_Provided material_
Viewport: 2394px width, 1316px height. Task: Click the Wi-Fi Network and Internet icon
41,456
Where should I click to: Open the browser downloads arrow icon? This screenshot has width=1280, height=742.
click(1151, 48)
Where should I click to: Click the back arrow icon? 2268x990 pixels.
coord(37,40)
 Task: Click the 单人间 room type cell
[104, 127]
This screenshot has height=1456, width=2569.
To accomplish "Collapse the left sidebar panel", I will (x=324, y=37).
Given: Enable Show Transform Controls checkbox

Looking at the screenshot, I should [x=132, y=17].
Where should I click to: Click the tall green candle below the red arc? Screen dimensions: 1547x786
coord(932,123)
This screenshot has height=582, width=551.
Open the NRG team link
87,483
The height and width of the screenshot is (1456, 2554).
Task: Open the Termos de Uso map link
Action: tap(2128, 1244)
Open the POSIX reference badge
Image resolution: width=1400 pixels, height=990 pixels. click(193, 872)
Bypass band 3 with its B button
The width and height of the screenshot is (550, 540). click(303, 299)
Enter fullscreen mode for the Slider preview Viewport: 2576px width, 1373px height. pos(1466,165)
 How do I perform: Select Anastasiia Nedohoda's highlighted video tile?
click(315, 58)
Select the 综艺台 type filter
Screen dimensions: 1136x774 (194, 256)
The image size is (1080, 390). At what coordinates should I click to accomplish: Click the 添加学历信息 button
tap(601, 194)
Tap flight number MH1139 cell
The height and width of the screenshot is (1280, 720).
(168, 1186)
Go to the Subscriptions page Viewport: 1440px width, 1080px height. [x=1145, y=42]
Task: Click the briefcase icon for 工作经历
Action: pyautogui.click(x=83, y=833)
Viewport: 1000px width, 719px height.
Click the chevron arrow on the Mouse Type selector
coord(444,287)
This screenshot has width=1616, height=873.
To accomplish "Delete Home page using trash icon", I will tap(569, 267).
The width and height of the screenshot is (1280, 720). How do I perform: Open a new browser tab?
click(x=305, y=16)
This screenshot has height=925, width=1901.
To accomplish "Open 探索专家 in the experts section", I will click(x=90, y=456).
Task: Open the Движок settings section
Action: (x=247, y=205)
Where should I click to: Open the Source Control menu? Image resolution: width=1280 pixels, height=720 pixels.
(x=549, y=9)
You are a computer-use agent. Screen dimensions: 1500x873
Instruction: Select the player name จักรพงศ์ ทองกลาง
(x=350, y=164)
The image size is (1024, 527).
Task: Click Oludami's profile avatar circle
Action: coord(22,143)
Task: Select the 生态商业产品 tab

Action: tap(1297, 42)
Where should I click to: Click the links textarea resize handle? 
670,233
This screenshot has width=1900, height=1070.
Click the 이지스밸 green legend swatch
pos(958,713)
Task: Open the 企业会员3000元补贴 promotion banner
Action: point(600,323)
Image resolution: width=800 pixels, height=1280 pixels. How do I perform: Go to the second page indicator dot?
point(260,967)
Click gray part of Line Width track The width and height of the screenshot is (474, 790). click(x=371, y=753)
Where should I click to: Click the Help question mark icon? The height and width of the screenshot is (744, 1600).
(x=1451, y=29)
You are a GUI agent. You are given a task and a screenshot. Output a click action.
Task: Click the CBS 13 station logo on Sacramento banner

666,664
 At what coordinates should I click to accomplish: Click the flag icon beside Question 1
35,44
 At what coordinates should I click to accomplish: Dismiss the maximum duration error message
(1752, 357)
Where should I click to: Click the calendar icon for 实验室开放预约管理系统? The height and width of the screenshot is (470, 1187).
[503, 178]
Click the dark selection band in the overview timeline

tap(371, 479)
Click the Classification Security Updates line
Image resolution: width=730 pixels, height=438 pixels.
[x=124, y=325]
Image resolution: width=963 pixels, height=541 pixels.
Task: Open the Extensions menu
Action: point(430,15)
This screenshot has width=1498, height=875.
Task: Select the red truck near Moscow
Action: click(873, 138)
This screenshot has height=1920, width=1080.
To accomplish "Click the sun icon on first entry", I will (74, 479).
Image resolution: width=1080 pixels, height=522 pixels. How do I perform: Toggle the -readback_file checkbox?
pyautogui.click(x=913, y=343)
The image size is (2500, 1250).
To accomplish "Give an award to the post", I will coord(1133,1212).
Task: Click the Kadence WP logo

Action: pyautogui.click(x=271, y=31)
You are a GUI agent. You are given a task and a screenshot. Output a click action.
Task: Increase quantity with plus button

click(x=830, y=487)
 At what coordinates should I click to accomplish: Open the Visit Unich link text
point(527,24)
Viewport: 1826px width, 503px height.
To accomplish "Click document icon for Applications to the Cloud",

_Requirement_
Format every line of the records above as a JSON list of strings, one string per line and blank lines omitted.

_Solved exercise_
[
  "Viewport: 2394px width, 1316px height. Task: Click the Wi-Fi Network and Internet icon",
  "41,456",
  "Where should I click to: Open the browser downloads arrow icon? This screenshot has width=1280, height=742.",
  "click(1151, 48)",
  "Where should I click to: Click the back arrow icon? 2268x990 pixels.",
  "coord(37,40)",
  " Task: Click the 单人间 room type cell",
  "[104, 127]",
  "This screenshot has height=1456, width=2569.",
  "To accomplish \"Collapse the left sidebar panel\", I will (x=324, y=37).",
  "Given: Enable Show Transform Controls checkbox",
  "Looking at the screenshot, I should [x=132, y=17].",
  "Where should I click to: Click the tall green candle below the red arc? Screen dimensions: 1547x786",
  "coord(932,123)",
  "This screenshot has height=582, width=551.",
  "Open the NRG team link",
  "87,483",
  "The height and width of the screenshot is (1456, 2554).",
  "Task: Open the Termos de Uso map link",
  "Action: tap(2128, 1244)",
  "Open the POSIX reference badge",
  "Image resolution: width=1400 pixels, height=990 pixels. click(193, 872)",
  "Bypass band 3 with its B button",
  "The width and height of the screenshot is (550, 540). click(303, 299)",
  "Enter fullscreen mode for the Slider preview Viewport: 2576px width, 1373px height. pos(1466,165)",
  " How do I perform: Select Anastasiia Nedohoda's highlighted video tile?",
  "click(315, 58)",
  "Select the 综艺台 type filter",
  "Screen dimensions: 1136x774 (194, 256)",
  "The image size is (1080, 390). At what coordinates should I click to accomplish: Click the 添加学历信息 button",
  "tap(601, 194)",
  "Tap flight number MH1139 cell",
  "The height and width of the screenshot is (1280, 720).",
  "(168, 1186)",
  "Go to the Subscriptions page Viewport: 1440px width, 1080px height. [x=1145, y=42]",
  "Task: Click the briefcase icon for 工作经历",
  "Action: pyautogui.click(x=83, y=833)",
  "Viewport: 1000px width, 719px height.",
  "Click the chevron arrow on the Mouse Type selector",
  "coord(444,287)",
  "This screenshot has width=1616, height=873.",
  "To accomplish \"Delete Home page using trash icon\", I will tap(569, 267).",
  "The width and height of the screenshot is (1280, 720). How do I perform: Open a new browser tab?",
  "click(x=305, y=16)",
  "This screenshot has height=925, width=1901.",
  "To accomplish \"Open 探索专家 in the experts section\", I will click(x=90, y=456).",
  "Task: Open the Движок settings section",
  "Action: (x=247, y=205)",
  "Where should I click to: Open the Source Control menu? Image resolution: width=1280 pixels, height=720 pixels.",
  "(x=549, y=9)",
  "You are a computer-use agent. Screen dimensions: 1500x873",
  "Instruction: Select the player name จักรพงศ์ ทองกลาง",
  "(x=350, y=164)",
  "The image size is (1024, 527).",
  "Task: Click Oludami's profile avatar circle",
  "Action: coord(22,143)",
  "Task: Select the 生态商业产品 tab",
  "Action: tap(1297, 42)",
  "Where should I click to: Click the links textarea resize handle? ",
  "670,233",
  "This screenshot has width=1900, height=1070.",
  "Click the 이지스밸 green legend swatch",
  "pos(958,713)",
  "Task: Open the 企业会员3000元补贴 promotion banner",
  "Action: point(600,323)",
  "Image resolution: width=800 pixels, height=1280 pixels. How do I perform: Go to the second page indicator dot?",
  "point(260,967)",
  "Click gray part of Line Width track The width and height of the screenshot is (474, 790). click(x=371, y=753)",
  "Where should I click to: Click the Help question mark icon? The height and width of the screenshot is (744, 1600).",
  "(x=1451, y=29)",
  "You are a GUI agent. You are given a task and a screenshot. Output a click action.",
  "Task: Click the CBS 13 station logo on Sacramento banner",
  "666,664",
  " At what coordinates should I click to accomplish: Click the flag icon beside Question 1",
  "35,44",
  " At what coordinates should I click to accomplish: Dismiss the maximum duration error message",
  "(1752, 357)",
  "Where should I click to: Click the calendar icon for 实验室开放预约管理系统? The height and width of the screenshot is (470, 1187).",
  "[503, 178]",
  "Click the dark selection band in the overview timeline",
  "tap(371, 479)",
  "Click the Classification Security Updates line",
  "Image resolution: width=730 pixels, height=438 pixels.",
  "[x=124, y=325]",
  "Image resolution: width=963 pixels, height=541 pixels.",
  "Task: Open the Extensions menu",
  "Action: point(430,15)",
  "This screenshot has width=1498, height=875.",
  "Task: Select the red truck near Moscow",
  "Action: click(873, 138)",
  "This screenshot has height=1920, width=1080.",
  "To accomplish \"Click the sun icon on first entry\", I will (74, 479).",
  "Image resolution: width=1080 pixels, height=522 pixels. How do I perform: Toggle the -readback_file checkbox?",
  "pyautogui.click(x=913, y=343)",
  "The image size is (2500, 1250).",
  "To accomplish \"Give an award to the post\", I will coord(1133,1212).",
  "Task: Click the Kadence WP logo",
  "Action: pyautogui.click(x=271, y=31)",
  "You are a GUI agent. You are given a task and a screenshot. Output a click action.",
  "Task: Increase quantity with plus button",
  "click(x=830, y=487)",
  " At what coordinates should I click to accomplish: Open the Visit Unich link text",
  "point(527,24)",
  "Viewport: 1826px width, 503px height.",
  "To accomplish \"Click document icon for Applications to the Cloud\","
]